Headers: We check column headers. If a column is named "Full Name," we force a [PER] redaction even if the model is unsure.
3. Column-Level Thresholding
This is my favorite feature. Once we process a sample of the data, we calculate a "redaction ratio" for each column. If more than 80% of a column contains PII (e.g., a column of home addresses), we don't bother processing the rest—we wipe the entire column and replace it with the most common placeholder (e.g., [ADDRESS]) .
File Reconstruction
We support .docx, .pdf, and .xlsx. The challenge here isn't just reading the text, but putting it back together without breaking the file format.
This capability is particularly valuable for healthcare organizations, financial institutions, and enterprises processing sensitive documents.
For PDFs, we use a sequence of pdfplumber to extract text, pass it through our anonymize pipeline, and then use reportlab to generate a brand new PDF stream containing the safe, categorized text.
For Excel, we deconstruct the workbook into DataFrames, process them using the CSV logic mentioned above, and then reconstruct the workbook using openpyxl, preserving the sheet structure.
Why This Matters
By combining specialized NLP models with file-specific heuristics and robust concurrency, we turn "risky" data into "safe" context. This allows organizations to leverage advanced AI models without exposing sensitive personal information, helping support secure AI adoption across regulated industries.
The code is designed to be modular. Whether we are processing a raw string, a complex legal PDF, or a financial spreadsheet, the pipeline normalizes the input, sanitizes it, and reconstructs it, ensuring that Questa AI remains a secure gateway for enterprise AI.
Modern organizations want to benefit from AI without increasing privacy, security, or compliance risks. Data anonymization enables teams to safely process documents, spreadsheets, and records before they reach AI models. This approach helps organizations adopt AI while maintaining control over sensitive information.

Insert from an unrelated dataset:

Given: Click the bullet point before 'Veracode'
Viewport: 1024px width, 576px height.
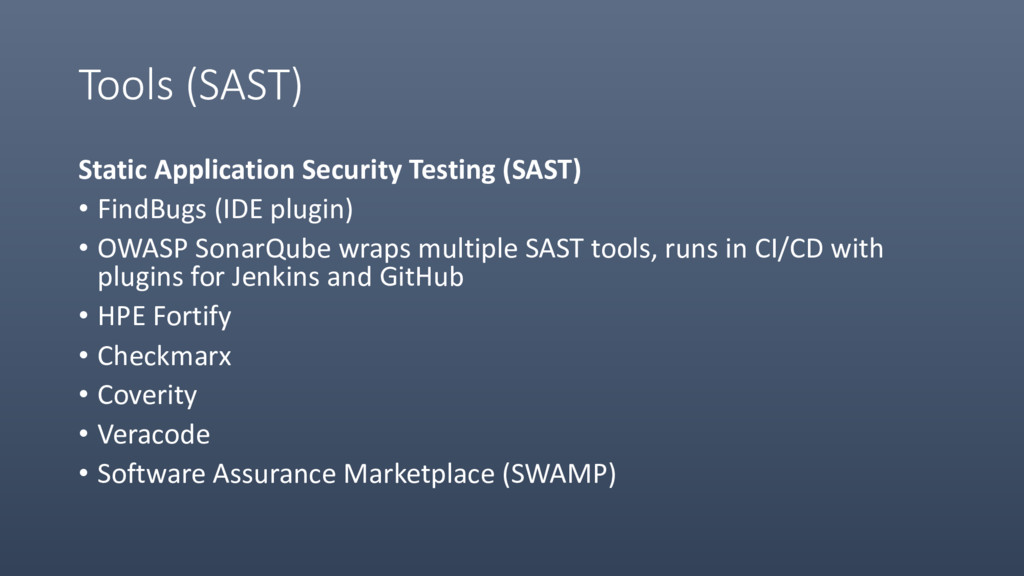Looking at the screenshot, I should click(x=84, y=434).
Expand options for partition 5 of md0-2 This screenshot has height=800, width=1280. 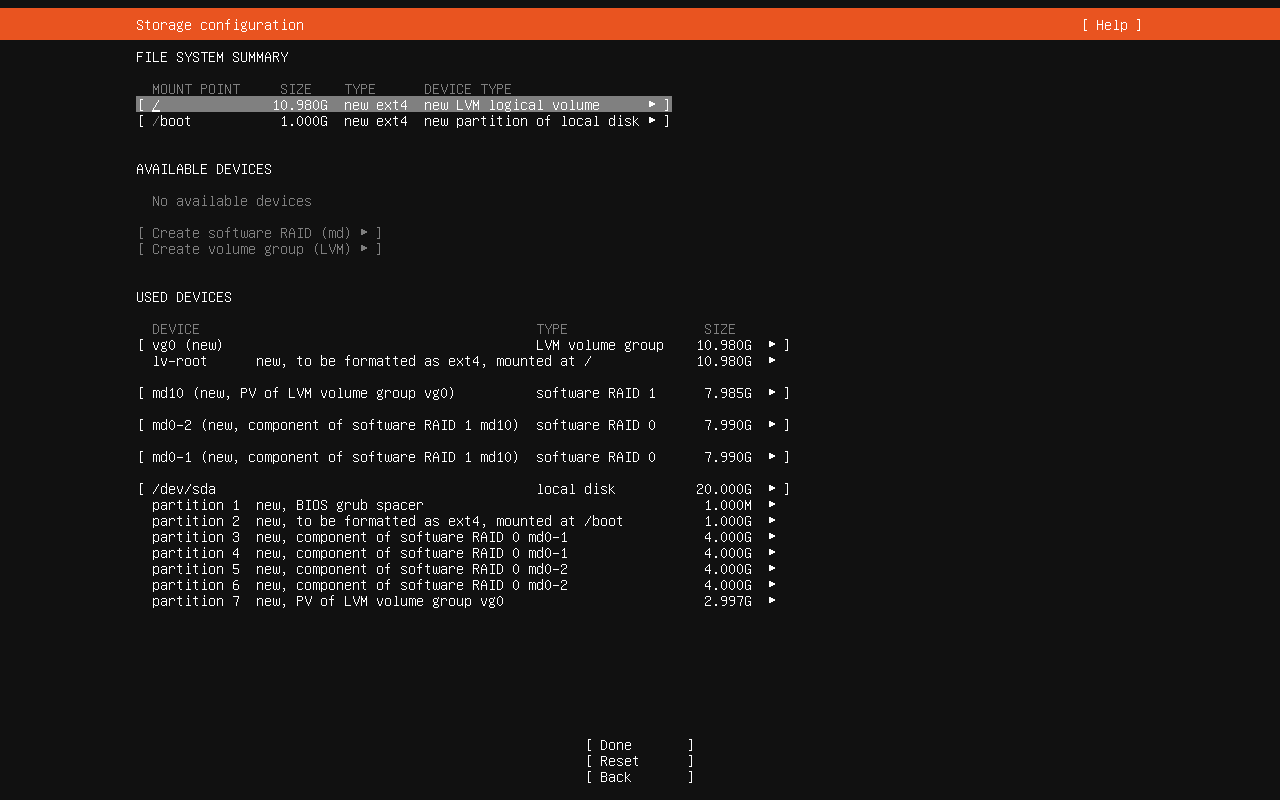[772, 569]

Data anonymization enables organizations across healthcare, financial services, operations, and customer support to safely adopt AI while protecting sensitive information.
Technical Summary
Stack: Python, FastAPI, Hugging Face Transformers, PyTorch.
Models: DistilBERT (NER) + Piiranha (PII).
Concurrency: ThreadPoolExecutor for structured data.
Parsers: pdfplumber, openpyxl, python-docx.